Interessanterweise gab es tatsächlich Unterschiede in der neuronalen Aktivität in beiden Szenarien. Wenn die Affen ruhig fixierten, verlor die Aktivität in den langsameren Neuronenpopulationen noch weiter an Geschwindigkeit. Dass dieselben neuronalen Strukturen ihre Geschwindigkeiten ändern können, ist interessant, denn es deutet darauf hin, dass die unterschiedliche Geschwindigkeit der Informationsverarbeitung nicht darauf beruht, dass es schnelle und langsame Neuronen als biologische Typen gibt, die an unterschiedlichen Stellen im Gehirn verbaut wurden.

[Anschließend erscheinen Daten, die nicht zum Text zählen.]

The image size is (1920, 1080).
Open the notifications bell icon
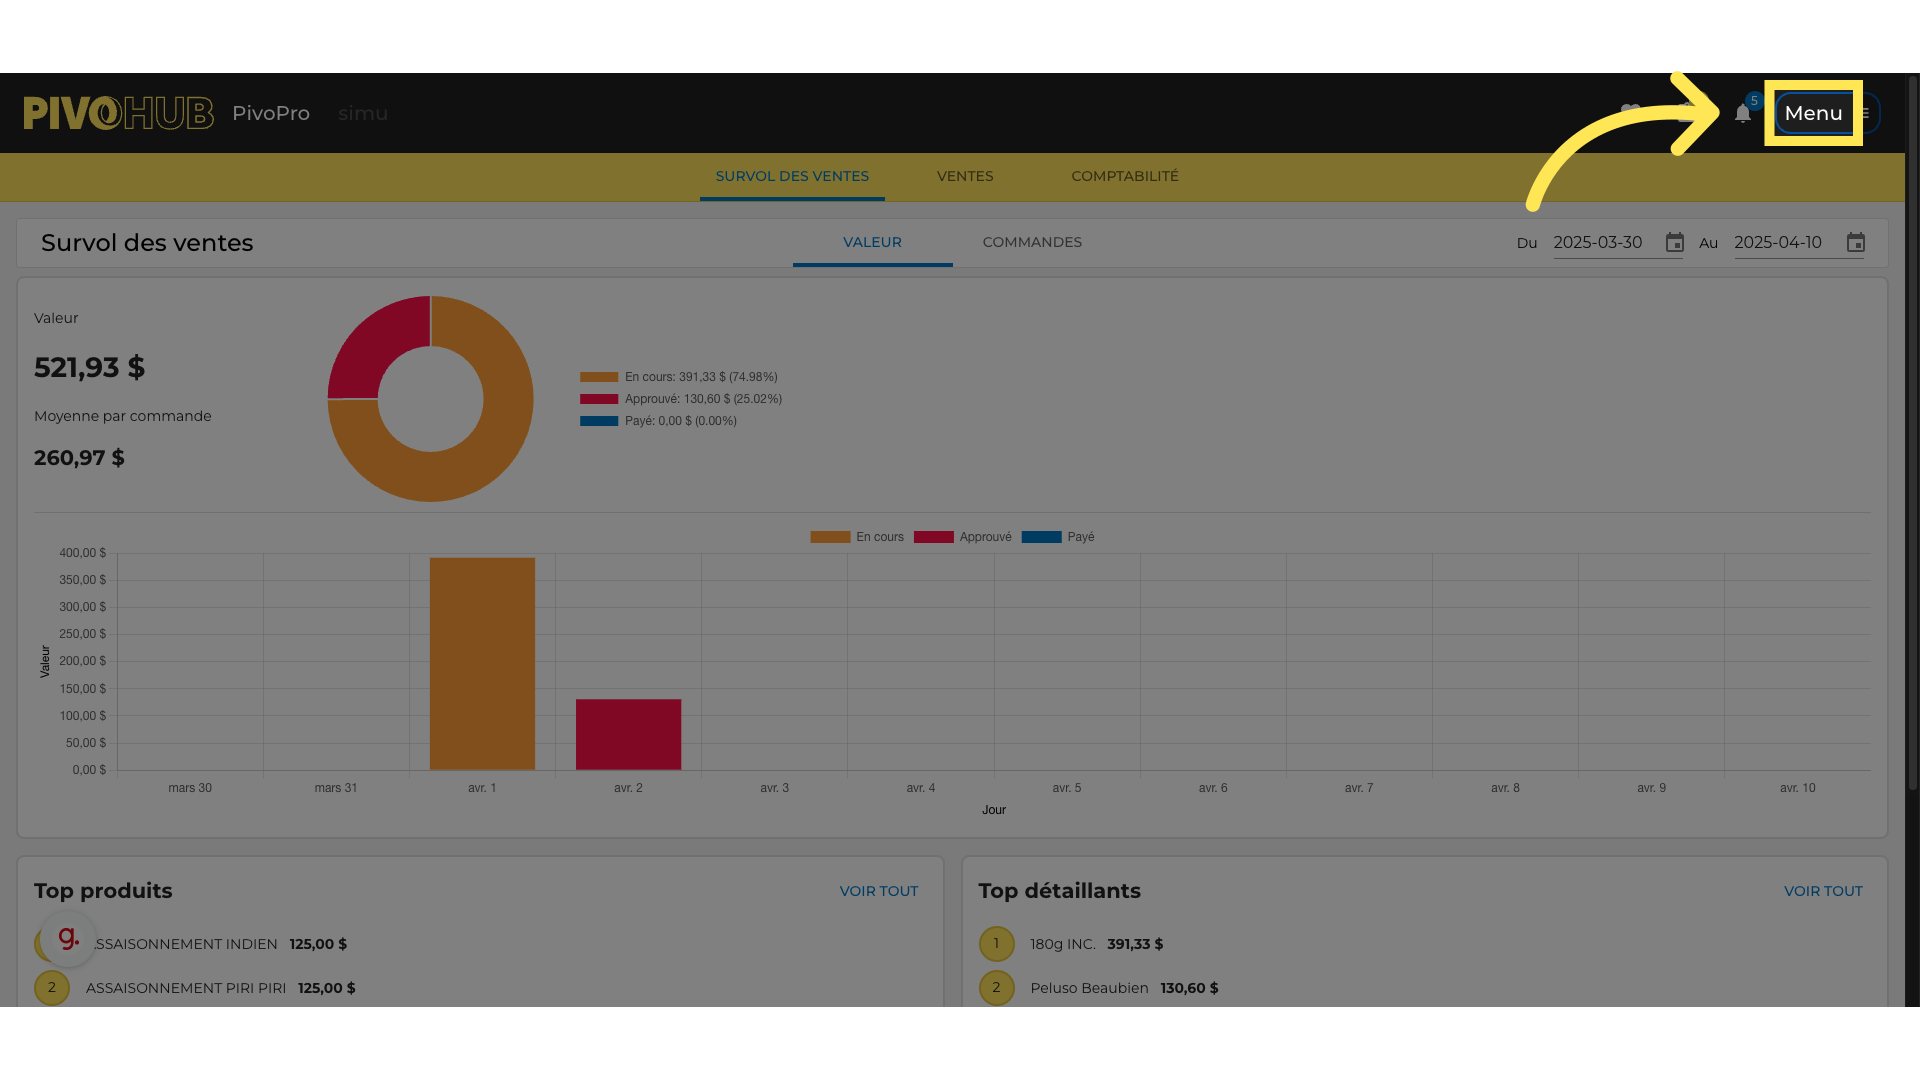[1742, 114]
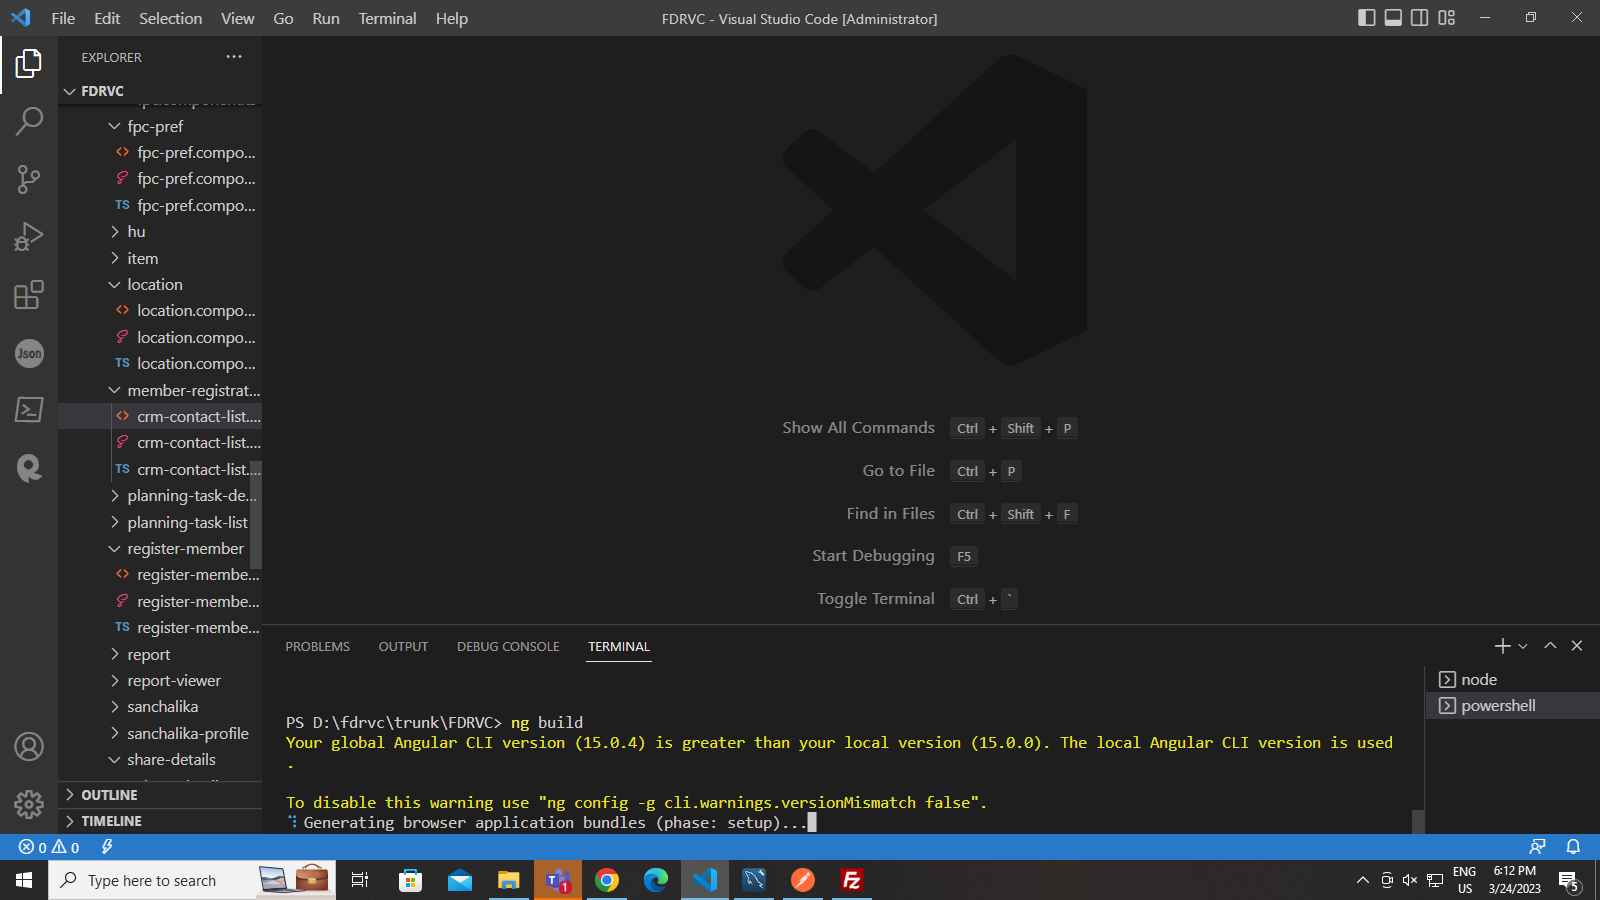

Vielmehr sind es die Netzwerkverbindungen zwischen Neuronen, die darüber entscheiden, wie schnell Prozesse im Gehirn ablaufen. So generieren beispielsweise sogenannte "Cluster-Netzwerke" aus Neuronen langsame Skalen der Informationsverarbeitung. Solche Netzwerke könne man in etwa mit dem Straßennetz vergleichen, sagt die Neurowissenschaftlerin Anna Levina von der Universität Tübingen, die an der Arbeit beteiligt war. Zwei Orte in Paris seien mit so einem Cluster gut miteinander verbunden – wohingegen Orte mit ein wenig mehr Entfernung nur sehr langsam zu erreichen seien. Im Gegensetz zu den Cluster-Netzwerken gibt es noch Direktverbindungen zwischen Neuronen, die gewissermaßen mit einem Flugnetz zu vergleichen sind. Diese Strukturen sind sehr schnell, aber dafür nicht so ausdifferenziert. Diese Ergebnisse könnte eine neue Perspektive auf unser Gehirn eröffnen: "Unsere experimentellen Beobachtungen und Computermodelle bilden gemeinsam eine Grundlage für eine Untersuchung des Zusammenhangs von Netzwerkstruktur, funktioneller Dynamik im Gehirn und flexibel modulierbarem Verhalten", schließt die Studie.